Wann ist in Frankreich endlich eine offene Diskussion über die mögliche
Mitverantwortung des Landes für den Völkermord in Ruanda 1994 möglich?
Jetzt wohl noch nicht, wie die jüngste Affäre um Vergewaltigungsvorwürfe
gegen damals in Ruanda stationierte französische Soldaten zeigt.
Das Frauenmagazin La Causette, eine relativ neue feministische Pariser
Monatszeitschrift, legt in ihrer aktuellen Ausgabe detaillierte Ergebnisse
einer monatelangen Recherche vor, in der ruandische Tutsi-Frauen erzählen,
was ihnen von französischen Soldaten angetan worden sein soll, damals im
Sommer 1994.
Es war die Zeit, als in Ruanda mehrere Hunderttausend Tutsi von Armee und
Hutu-Milizen getötet worden waren und Frankreich schließlich mit der
"humanitären" Militärintervention "Opération Turquoise" eingriff -
offiziell, um den Genozid zu stoppen; faktisch, um die Täter des Genozids
vor vorrückenden Tutsi-Rebellen zu schützen und in den benachbarten Kongo
zu bringen.
Eine heute 54-jährige Tutsi-Überlebende schildert in dem Bericht, den die
Website Rue89 in Auszügen wiedergibt, ihre damaligen Erlebnisse: Ein
Nachbar hatte sie beim nahen französischen Militärcamp als
Rebellenkämpferin denunziert, die Waffen versteckt habe. Drei weiße
Soldaten seien in ihre Hütte eingedrungen.

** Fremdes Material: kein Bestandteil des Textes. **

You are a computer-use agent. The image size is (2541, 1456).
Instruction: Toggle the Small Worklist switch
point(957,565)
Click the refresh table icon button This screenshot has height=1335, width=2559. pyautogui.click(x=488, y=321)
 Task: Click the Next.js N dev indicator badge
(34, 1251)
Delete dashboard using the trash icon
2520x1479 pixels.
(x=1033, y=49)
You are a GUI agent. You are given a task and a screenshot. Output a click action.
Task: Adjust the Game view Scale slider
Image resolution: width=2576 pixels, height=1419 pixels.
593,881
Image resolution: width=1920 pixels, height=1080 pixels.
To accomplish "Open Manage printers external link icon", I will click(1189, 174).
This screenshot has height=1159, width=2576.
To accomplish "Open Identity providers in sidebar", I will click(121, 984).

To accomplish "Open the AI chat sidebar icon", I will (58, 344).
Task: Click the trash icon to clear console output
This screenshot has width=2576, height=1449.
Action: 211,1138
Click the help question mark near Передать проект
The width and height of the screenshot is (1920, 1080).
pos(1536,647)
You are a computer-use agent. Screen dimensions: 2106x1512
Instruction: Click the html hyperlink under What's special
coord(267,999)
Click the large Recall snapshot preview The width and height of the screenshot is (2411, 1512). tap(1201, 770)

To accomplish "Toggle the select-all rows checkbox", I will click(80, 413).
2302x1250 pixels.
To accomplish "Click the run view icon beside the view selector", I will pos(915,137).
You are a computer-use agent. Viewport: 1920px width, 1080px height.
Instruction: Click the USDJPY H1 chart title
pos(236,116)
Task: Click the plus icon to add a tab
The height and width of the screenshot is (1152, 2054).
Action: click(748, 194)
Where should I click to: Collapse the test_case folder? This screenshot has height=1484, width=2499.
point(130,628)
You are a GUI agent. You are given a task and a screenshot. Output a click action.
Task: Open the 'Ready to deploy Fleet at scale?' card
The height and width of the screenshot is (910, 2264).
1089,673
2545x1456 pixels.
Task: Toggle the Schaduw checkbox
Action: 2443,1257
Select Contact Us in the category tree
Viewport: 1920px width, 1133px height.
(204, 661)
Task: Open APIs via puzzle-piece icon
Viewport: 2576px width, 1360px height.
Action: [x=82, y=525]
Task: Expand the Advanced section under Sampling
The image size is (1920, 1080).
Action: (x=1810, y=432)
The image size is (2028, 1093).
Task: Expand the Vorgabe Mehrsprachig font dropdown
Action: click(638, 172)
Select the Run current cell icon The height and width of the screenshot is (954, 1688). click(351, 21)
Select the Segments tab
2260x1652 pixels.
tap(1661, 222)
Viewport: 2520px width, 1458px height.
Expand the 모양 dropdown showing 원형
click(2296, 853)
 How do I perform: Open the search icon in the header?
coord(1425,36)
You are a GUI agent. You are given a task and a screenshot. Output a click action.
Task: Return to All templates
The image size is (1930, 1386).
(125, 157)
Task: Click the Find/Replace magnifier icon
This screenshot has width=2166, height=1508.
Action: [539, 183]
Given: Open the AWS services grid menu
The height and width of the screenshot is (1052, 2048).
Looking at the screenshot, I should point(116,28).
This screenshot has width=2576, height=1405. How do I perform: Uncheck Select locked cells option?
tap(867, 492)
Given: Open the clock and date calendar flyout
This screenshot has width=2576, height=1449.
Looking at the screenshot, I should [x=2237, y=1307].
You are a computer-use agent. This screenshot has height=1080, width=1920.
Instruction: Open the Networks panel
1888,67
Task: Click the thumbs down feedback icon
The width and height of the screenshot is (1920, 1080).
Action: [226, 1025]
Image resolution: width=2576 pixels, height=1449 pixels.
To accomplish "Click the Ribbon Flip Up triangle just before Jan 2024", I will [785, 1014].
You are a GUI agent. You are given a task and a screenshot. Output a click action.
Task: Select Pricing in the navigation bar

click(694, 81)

Einer habe sie auf ihr Bett gezwungen und sie vergewaltigt, gefolgt von
einem zweiten. Eine weitere erzählt, im Tutsi-Flüchtlingslager Nyarushishi
hätten französische Fallschirmjäger Lebensmittel verteilt und im Gegenzug
Sex verlangt. Der kommandierende Oberst Didier Tauzin, mit diesen
Schilderungen konfrontiert, reagiert dem Bericht zufolge so: "Man kann
diesen armen Frauen keinen Vorwurf machen. Eine Mutter, die ihren Körper
verkauft, um ihre Kinder zu ernähren, ist etwas Wunderbares."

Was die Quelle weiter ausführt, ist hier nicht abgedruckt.